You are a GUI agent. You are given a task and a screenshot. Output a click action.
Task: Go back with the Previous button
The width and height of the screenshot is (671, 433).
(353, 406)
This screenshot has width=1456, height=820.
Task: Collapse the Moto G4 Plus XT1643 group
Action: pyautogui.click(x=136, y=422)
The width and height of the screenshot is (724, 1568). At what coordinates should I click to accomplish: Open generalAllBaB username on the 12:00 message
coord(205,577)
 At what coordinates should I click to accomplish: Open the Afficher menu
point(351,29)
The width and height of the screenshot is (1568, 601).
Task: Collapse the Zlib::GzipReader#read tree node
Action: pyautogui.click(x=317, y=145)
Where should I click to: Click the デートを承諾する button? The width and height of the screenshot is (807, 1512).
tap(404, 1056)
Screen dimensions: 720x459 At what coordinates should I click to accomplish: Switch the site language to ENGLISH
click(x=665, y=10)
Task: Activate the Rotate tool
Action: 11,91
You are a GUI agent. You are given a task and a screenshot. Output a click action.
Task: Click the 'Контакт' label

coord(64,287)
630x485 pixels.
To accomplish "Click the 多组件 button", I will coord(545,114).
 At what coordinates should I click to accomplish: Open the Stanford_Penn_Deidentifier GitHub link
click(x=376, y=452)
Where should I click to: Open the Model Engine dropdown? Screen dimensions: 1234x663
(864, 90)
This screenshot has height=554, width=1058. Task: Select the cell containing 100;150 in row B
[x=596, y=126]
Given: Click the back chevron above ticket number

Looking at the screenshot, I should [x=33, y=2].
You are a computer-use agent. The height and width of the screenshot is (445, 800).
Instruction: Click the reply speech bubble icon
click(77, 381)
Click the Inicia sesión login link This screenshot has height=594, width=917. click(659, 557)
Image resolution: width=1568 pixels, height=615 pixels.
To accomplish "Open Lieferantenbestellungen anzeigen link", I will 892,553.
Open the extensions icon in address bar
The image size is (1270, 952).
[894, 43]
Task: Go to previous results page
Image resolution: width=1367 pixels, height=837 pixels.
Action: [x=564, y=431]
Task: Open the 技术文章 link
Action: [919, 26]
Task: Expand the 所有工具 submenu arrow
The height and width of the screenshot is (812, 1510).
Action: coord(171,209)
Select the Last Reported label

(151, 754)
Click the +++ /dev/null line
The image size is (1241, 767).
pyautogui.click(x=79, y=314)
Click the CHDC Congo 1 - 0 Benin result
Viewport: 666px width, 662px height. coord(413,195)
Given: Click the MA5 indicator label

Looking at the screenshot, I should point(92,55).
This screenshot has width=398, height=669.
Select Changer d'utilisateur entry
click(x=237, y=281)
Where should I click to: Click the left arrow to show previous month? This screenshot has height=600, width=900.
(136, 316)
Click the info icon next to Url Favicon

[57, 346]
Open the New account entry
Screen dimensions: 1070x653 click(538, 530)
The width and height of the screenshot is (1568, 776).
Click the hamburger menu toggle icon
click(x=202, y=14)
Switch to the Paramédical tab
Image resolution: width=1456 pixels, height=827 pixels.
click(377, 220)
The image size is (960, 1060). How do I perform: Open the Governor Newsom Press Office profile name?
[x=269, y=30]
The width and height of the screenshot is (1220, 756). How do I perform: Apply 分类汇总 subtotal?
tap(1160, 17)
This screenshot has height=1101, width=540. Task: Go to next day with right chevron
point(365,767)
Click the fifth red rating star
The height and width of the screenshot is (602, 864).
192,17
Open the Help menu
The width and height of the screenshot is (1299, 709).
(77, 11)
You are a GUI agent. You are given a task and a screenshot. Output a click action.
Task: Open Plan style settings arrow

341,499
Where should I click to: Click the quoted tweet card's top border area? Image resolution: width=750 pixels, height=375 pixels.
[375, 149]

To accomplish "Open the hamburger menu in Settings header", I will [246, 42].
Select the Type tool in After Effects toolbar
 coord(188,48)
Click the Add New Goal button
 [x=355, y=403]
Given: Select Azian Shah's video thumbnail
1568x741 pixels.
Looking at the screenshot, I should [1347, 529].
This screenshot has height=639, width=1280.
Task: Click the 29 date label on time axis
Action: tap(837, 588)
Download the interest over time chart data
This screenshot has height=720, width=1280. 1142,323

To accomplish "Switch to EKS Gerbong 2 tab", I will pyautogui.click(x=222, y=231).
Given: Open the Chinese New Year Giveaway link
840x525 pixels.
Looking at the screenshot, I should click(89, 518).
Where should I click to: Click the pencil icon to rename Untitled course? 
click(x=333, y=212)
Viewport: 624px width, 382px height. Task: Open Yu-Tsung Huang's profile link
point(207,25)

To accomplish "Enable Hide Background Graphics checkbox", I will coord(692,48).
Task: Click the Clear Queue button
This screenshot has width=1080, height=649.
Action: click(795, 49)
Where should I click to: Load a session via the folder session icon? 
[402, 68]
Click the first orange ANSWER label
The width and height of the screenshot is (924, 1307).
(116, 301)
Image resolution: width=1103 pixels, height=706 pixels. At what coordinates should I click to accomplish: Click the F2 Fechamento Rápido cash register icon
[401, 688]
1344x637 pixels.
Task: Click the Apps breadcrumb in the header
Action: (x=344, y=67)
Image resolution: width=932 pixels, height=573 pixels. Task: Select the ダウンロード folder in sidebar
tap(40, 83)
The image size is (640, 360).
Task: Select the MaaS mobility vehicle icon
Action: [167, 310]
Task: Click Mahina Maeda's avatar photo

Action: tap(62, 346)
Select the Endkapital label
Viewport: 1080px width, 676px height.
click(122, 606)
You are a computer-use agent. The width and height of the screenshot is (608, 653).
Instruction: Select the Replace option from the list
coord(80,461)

= = = =

▸ **What you should do**
Transcribe the records in full, word for word.

▸ **The answer**
You are a GUI agent. You are given a task and a screenshot. Output a click action.
Task: Go back with the Previous button
The width and height of the screenshot is (671, 433).
(353, 406)
This screenshot has width=1456, height=820.
Task: Collapse the Moto G4 Plus XT1643 group
Action: pyautogui.click(x=136, y=422)
The width and height of the screenshot is (724, 1568). At what coordinates should I click to accomplish: Open generalAllBaB username on the 12:00 message
coord(205,577)
 At what coordinates should I click to accomplish: Open the Afficher menu
point(351,29)
The width and height of the screenshot is (1568, 601).
Task: Collapse the Zlib::GzipReader#read tree node
Action: pyautogui.click(x=317, y=145)
Where should I click to: Click the デートを承諾する button? The width and height of the screenshot is (807, 1512).
tap(404, 1056)
Screen dimensions: 720x459 At what coordinates should I click to accomplish: Switch the site language to ENGLISH
click(x=665, y=10)
Task: Activate the Rotate tool
Action: 11,91
You are a GUI agent. You are given a task and a screenshot. Output a click action.
Task: Click the 'Контакт' label

coord(64,287)
630x485 pixels.
To accomplish "Click the 多组件 button", I will coord(545,114).
 At what coordinates should I click to accomplish: Open the Stanford_Penn_Deidentifier GitHub link
click(x=376, y=452)
Where should I click to: Open the Model Engine dropdown? Screen dimensions: 1234x663
(864, 90)
This screenshot has height=554, width=1058. Task: Select the cell containing 100;150 in row B
[x=596, y=126]
Given: Click the back chevron above ticket number

Looking at the screenshot, I should [x=33, y=2].
You are a computer-use agent. The height and width of the screenshot is (445, 800).
Instruction: Click the reply speech bubble icon
click(77, 381)
Click the Inicia sesión login link This screenshot has height=594, width=917. click(659, 557)
Image resolution: width=1568 pixels, height=615 pixels.
To accomplish "Open Lieferantenbestellungen anzeigen link", I will 892,553.
Open the extensions icon in address bar
The image size is (1270, 952).
[894, 43]
Task: Go to previous results page
Image resolution: width=1367 pixels, height=837 pixels.
Action: [x=564, y=431]
Task: Open the 技术文章 link
Action: [919, 26]
Task: Expand the 所有工具 submenu arrow
The height and width of the screenshot is (812, 1510).
Action: coord(171,209)
Select the Last Reported label

(151, 754)
Click the +++ /dev/null line
The image size is (1241, 767).
pyautogui.click(x=79, y=314)
Click the CHDC Congo 1 - 0 Benin result
Viewport: 666px width, 662px height. coord(413,195)
Given: Click the MA5 indicator label

Looking at the screenshot, I should point(92,55).
This screenshot has width=398, height=669.
Select Changer d'utilisateur entry
click(x=237, y=281)
Where should I click to: Click the left arrow to show previous month? This screenshot has height=600, width=900.
(136, 316)
Click the info icon next to Url Favicon

[57, 346]
Open the New account entry
Screen dimensions: 1070x653 click(538, 530)
The width and height of the screenshot is (1568, 776).
Click the hamburger menu toggle icon
click(x=202, y=14)
Switch to the Paramédical tab
Image resolution: width=1456 pixels, height=827 pixels.
click(377, 220)
The image size is (960, 1060). How do I perform: Open the Governor Newsom Press Office profile name?
[x=269, y=30]
The width and height of the screenshot is (1220, 756). How do I perform: Apply 分类汇总 subtotal?
tap(1160, 17)
This screenshot has height=1101, width=540. Task: Go to next day with right chevron
point(365,767)
Click the fifth red rating star
The height and width of the screenshot is (602, 864).
192,17
Open the Help menu
The width and height of the screenshot is (1299, 709).
(77, 11)
You are a GUI agent. You are given a task and a screenshot. Output a click action.
Task: Open Plan style settings arrow

341,499
Where should I click to: Click the quoted tweet card's top border area? Image resolution: width=750 pixels, height=375 pixels.
[375, 149]

To accomplish "Open the hamburger menu in Settings header", I will [246, 42].
Select the Type tool in After Effects toolbar
 coord(188,48)
Click the Add New Goal button
 [x=355, y=403]
Given: Select Azian Shah's video thumbnail
1568x741 pixels.
Looking at the screenshot, I should [1347, 529].
This screenshot has height=639, width=1280.
Task: Click the 29 date label on time axis
Action: tap(837, 588)
Download the interest over time chart data
This screenshot has height=720, width=1280. 1142,323

To accomplish "Switch to EKS Gerbong 2 tab", I will pyautogui.click(x=222, y=231).
Given: Open the Chinese New Year Giveaway link
840x525 pixels.
Looking at the screenshot, I should click(89, 518).
Where should I click to: Click the pencil icon to rename Untitled course? 
click(x=333, y=212)
Viewport: 624px width, 382px height. Task: Open Yu-Tsung Huang's profile link
point(207,25)

To accomplish "Enable Hide Background Graphics checkbox", I will coord(692,48).
Task: Click the Clear Queue button
This screenshot has width=1080, height=649.
Action: click(795, 49)
Where should I click to: Load a session via the folder session icon? 
[402, 68]
Click the first orange ANSWER label
The width and height of the screenshot is (924, 1307).
(116, 301)
Image resolution: width=1103 pixels, height=706 pixels. At what coordinates should I click to accomplish: Click the F2 Fechamento Rápido cash register icon
[401, 688]
1344x637 pixels.
Task: Click the Apps breadcrumb in the header
Action: (x=344, y=67)
Image resolution: width=932 pixels, height=573 pixels. Task: Select the ダウンロード folder in sidebar
tap(40, 83)
The image size is (640, 360).
Task: Select the MaaS mobility vehicle icon
Action: [167, 310]
Task: Click Mahina Maeda's avatar photo

Action: tap(62, 346)
Select the Endkapital label
Viewport: 1080px width, 676px height.
click(122, 606)
You are a computer-use agent. The width and height of the screenshot is (608, 653).
Instruction: Select the Replace option from the list
coord(80,461)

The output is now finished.